● **Extract**:
---------------

INDEPENDENT NEWS

Study finds Kiwi Christmas a co-operative affair

Published: Tue 20 Dec 2005 03:40 PM
Study finds Kiwi Christmas a co-operative affair
Preparing Christmas dinner in urban New Zealand is a more co-operative affair than Christmas in America or Songkran (New Year celebrations) in Thailand, an international study has found.
AUT University occupational therapy researchers Valerie Wright-St Clair and Clare Hocking were part of the team to carry out the first international comparative study looking at older American, Thai and New Zealand women’s experiences as they lead their families in preparing celebratory foods for Christmas and Songkran.
The team, which also included researchers from Thailand’s Chiang Mai University and the United States’ Eastern Kentucky University, recently presented their work at the Society for the Study of Occupation in Washington DC.
AUT Head of Occupational Therapy Valerie Wright-St Clair says they wanted to find out what it means to older women to plan, prepare and share food at Christmas and Songkran.
“We asked them who else is involved, what roles they have, when they start and where food is prepared. As well as the anticipated differences in the recipes, we found real differences in who is involved.
“In Chiang Mai, all the younger women in the family come together to follow the eldest woman’s directions as she prepares the dishes according to ancient tradition to offer at the temple. This annual ritual will be repeated in the say way until the elder woman is too frail to lead the food preparation,” says Wright-St Clair.

---------------

● **Data**:
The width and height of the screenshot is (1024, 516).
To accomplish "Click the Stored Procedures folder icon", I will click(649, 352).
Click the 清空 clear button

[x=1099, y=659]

---------------

● **What is being asked**: Continue the news article on the study of holiday food preparation from the end of its last paragraph.

● **Result below**:
”In Kentucky, older women typically host the meal and prepare the main dishes, until they think it’s time to hand the reins over to their eldest daughter.”
However the researchers found Christmas dinner in New Zealand is a much more casual and cooperative affair.
“Unlike women in their mother’s and grandmother’s day, older New Zealand women are now more likely to organise a shared meal. This means other women in the family, and increasingly the younger generation of men, bring a favourite dish for the Christmas meal,” says Wright-St Clair.
“Despite these cultural differences, women in all three countries are motivated to prepare the foods that the family, and particularly the society in Chiang Mai, associate with the celebratory event.”
The research findings have relevance to occupational therapy. Occupational therapists often use cooking to assess people’s ability to return home, teach people essential life skills, help them rehabilitate after an accident or illness and as a leisure activity with people in rest homes.
“To make the most of those interventions, we need to know more about what it means to older women to prepare food for others, hence the study,” says Wright-St Clair.
The study began in 2000 with the researchers meeting in Thailand to design the research in such a way it would be replicable across culturally diverse groups.
More than 70 women across the three countries participated in group interviews. Women over 65 years old were recruited in New Zealand and Kentucky, and in Thailand, women over 60.
The study received two research grants from AUT and one travel grant from the Asia 2000 Foundation of New Zealand.